You probably go fewer off to be fair if / when things fail.



A V Ramana RaoApril 19th, 2022 at 2:30 pm

Hi lain
Four spades is foolproof as long as clubs break irrespective of who holds Q. Declarer wins the diamond lead, pitches diamond on heart, and plays two rounds of clubs. If Q falls, he shifts to spades else continues clubs, ruffs diamond return, ruffs a winning club ! with ten of spades and leads spades. If the club gets overruffed, he gets five spades, two clubs, two hearts and a diamond. If it wins and even if south loses a spade, he gets four spades, two hearts, one diamond, two clubs and a club ruff
As may be noted, as the cards lay , six clubs makes and five is cold even with a club loser.
And kudos to Gitelman for finding the correct play in three NT

bobbywolffApril 19th, 2022 at 3:24 pm

Hi Iain,

Yes, I believe 4 spades appears to be significantly a better game contract, than is 3NT.

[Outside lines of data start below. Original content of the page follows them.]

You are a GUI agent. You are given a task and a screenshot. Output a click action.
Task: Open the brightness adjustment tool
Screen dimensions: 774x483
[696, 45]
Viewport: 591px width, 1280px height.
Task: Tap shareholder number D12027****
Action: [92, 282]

First, while playing NT a diamond lead (because of the bidding and the number of diamonds at large in the hands of the defense, which in turn will be almost a sure set if the club queen does not fall early and/or the spade finesse loses.

Of course, there is almost always being unaware of those exact conditions during the bidding, making the key decision, North’s spade preference with only 10x. When and if, North chooses 3 diamonds as his rebid, (after an original pass) it can be construed by his partner he holds less than a doubleton spade.

Of course, different systems, especially my favorite of 4 card majors, would normally have no such two card preferences for a major suit opening, which then would emphasize very different theories in the bidding.

“You pays your money, you takes your choices” is a familiar refrain when overall systems are either discussed or certainly when they are set in stone.

Thanks for always presenting your views so that others, may join in.

Iain ClimieApril 19th, 2022 at 4:03 pm

Hi Bobby, AVRR,

Thanks to you both for that.


bobbywolffApril 19th, 2022 at 6:21 pm


Always thanks for your more or less complete analysis, which usually satisfies
any left over questions or other controversial endings.